² A reavaliação das bases jurídicas do Antigo Regime foi montada à luz do pensamento Iluminista, representado por Voltaire, Diderot, Montesquieu, John Locke, Immanuel Kant etc. Eles forneceram pensamentos para criticar as estruturas políticas e sociais absolutistas e sugeriram a ideia de uma maneira de conduzir liberal burguesa. A situação social era tão grave e o nível de insatisfação popular tão grande que o povo foi às ruas com o objetivo de tomar o poder e arrancar do governo a monarquia comandada pelo rei Luis XVI. O primeiro alvo dos revolucionários foi a Bastilha.

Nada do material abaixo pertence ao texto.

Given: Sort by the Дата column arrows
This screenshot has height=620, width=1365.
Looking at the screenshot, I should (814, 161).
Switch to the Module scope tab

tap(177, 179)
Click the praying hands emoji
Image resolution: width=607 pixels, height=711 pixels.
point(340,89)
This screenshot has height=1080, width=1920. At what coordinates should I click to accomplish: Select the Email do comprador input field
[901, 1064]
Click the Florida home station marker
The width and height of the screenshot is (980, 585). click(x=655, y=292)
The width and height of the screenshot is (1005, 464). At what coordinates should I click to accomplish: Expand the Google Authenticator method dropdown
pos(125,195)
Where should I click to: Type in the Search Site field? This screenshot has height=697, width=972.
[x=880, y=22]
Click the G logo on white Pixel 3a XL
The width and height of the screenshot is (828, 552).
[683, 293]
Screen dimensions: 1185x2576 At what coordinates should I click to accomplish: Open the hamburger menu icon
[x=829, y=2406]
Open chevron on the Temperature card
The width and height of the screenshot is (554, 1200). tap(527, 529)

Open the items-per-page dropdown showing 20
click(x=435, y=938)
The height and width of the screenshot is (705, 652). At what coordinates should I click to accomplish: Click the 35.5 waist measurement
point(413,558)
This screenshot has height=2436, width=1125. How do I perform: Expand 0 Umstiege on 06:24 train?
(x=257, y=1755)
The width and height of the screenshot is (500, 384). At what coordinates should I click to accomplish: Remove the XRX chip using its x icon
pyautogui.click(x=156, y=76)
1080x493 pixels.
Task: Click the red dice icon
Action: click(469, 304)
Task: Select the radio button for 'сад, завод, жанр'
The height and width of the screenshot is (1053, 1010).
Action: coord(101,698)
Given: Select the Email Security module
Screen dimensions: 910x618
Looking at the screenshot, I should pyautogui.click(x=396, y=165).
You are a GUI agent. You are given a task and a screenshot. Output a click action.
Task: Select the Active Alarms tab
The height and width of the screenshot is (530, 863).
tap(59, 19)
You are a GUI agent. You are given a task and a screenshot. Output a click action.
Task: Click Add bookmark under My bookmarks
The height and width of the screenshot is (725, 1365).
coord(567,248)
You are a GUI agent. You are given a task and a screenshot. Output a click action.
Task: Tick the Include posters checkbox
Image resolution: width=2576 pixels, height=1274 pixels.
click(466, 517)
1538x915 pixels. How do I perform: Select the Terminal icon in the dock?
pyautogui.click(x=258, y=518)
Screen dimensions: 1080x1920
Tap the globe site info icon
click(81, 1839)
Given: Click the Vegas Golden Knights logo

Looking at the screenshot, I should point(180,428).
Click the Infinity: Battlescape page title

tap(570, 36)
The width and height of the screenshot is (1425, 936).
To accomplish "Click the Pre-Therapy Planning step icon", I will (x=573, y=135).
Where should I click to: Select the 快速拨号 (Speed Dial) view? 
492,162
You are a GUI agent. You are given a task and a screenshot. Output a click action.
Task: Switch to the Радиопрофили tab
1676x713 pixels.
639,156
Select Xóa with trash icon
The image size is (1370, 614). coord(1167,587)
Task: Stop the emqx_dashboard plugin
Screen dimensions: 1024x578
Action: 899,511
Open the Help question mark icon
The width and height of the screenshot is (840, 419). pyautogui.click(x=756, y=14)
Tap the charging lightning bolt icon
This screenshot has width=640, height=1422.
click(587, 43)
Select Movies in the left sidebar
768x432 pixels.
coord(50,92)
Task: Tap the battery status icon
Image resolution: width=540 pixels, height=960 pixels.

A Queda da Bastilha em 14 de Julho de 1789 marca o início do processo revolucionário, pois a prisão política era o símbolo da monarquia francesa.

³ Monarquia absoluta ou absolutista, segundo a definição clássica, é a forma de governo monárquico na qual o monarca ou rei exerce o poder absoluto, isto é, independente e superior ao poder de outros órgãos do Estado. O monarca está acima de todos os outros poderes e concentra em si os três poderes do constitucionalismo moderno - legislativo, executivo e judicial.

Algumas monarquias têm legislaturas fracas ou simbólicas e outros órgãos governamentais que o monarca pode alterar ou dissolver a vontade.